I couldn't laugh at Mudflap and Skids;** all I kept thinking about is what sort of statement is their presence making in the movie where they are essentially charicatures of black wanna-be gangstas, embodiements of racist stereotypes in fucking robot form. The first we see of them, they are an icecream truck which has graffitti on the side which states "Suck my popsicle." So, we know they're sexual (though I wasn't aware that robots really had a sexuality) and they're gendered, thanks to that invoked popsicle imagery. The big ears and grill (on the one), the fact that they can't read (and make a joke of it) and are prone to violence (especially among themselves) all further illustrate the obvious play on racist stereotypes. I found my jaw dropping any time either of them said anything. I'm not exactly sure what contribution they made to the film except as walking talking racist jokes.

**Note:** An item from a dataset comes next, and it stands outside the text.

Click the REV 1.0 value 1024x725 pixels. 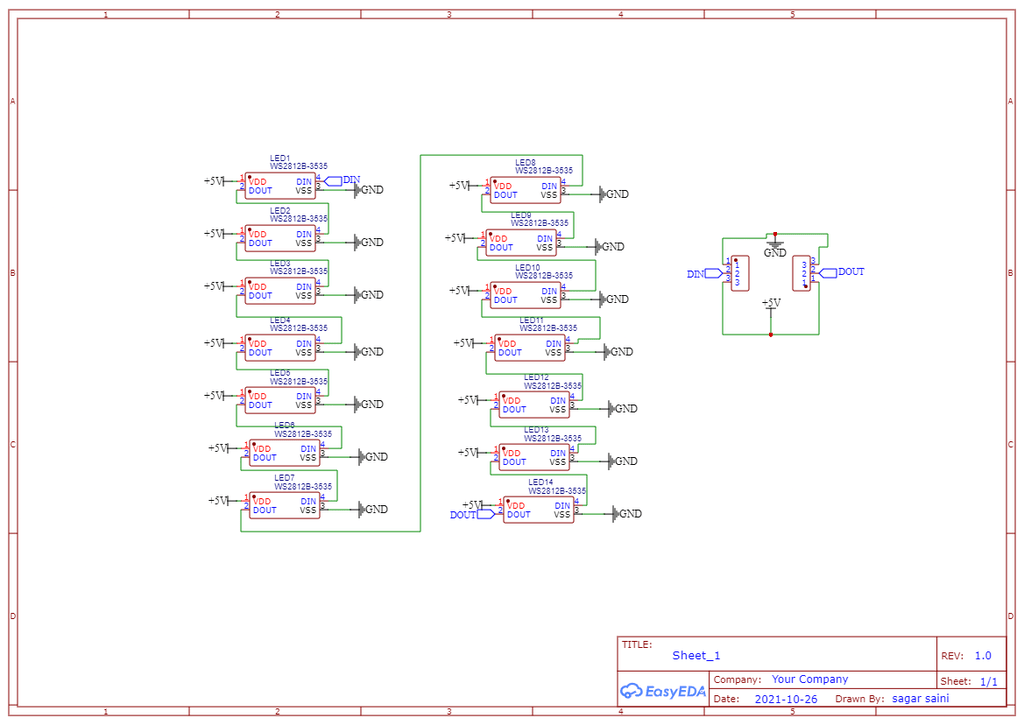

Now, as for Megan Fox's heroine roll: even though it seems like she's an ass-kicking heroine to LeBeouf's hero, she's essentially just another prop--a sexy prop, who we first glimpse ass-first in the movie as she's displayed for our viewing on a motorcycle, detailing it at a highly impractical angle. Yeah, she's the love interest, but she's also a fuckable object (like every other woman in the movie--including Sam's mom, who receives a lovely ass-slap from her loving husband, and also including Alice, and the girls in class (who are also sexualized in their interaction with the dirty professor--tee hee, sexual harassment is a compliment!)).

Megan Fox's character, Mikaela, is treated as a prop throughout the movie. While she does help by capturing Wheelie, it's her job to tame him, winning him over by being femininely sweet.

She has actions done to her rather than acting herself, like when Wheelie humps her leg (I guess it's supposed to be endearing, or some shit), or when Jetfire lands them in the desert, and she has apparently landed on Leo's crotch, sprawled in a suggestive manner. She's nothing more than a prop used for the (male) viewer's enjoyment. Even Wheelie says she's hot (a statement I can't make sense of, since I wasn't aware that these robots were sexual, or even had the capacity to judge the attractiveness of a creature not of their species).

After having addressed the above, I would like to ask the following to filmmakers:

This may be difficult to understand, since it goes beyond your prescribed movie-making formula, but women enjoy action flicks involving epic battles and explosions just as much as guys do, so why are you still relying on the same tired ass sexist dialogues that basically portray women as available and fuckable instead of giving them complex characterizations like you're so willing to bestow to the men?

I doubt they have an answer for me, but still--I would love to see an action movie not cater to dudes. I seriously felt like an interloper while I was watching the movie.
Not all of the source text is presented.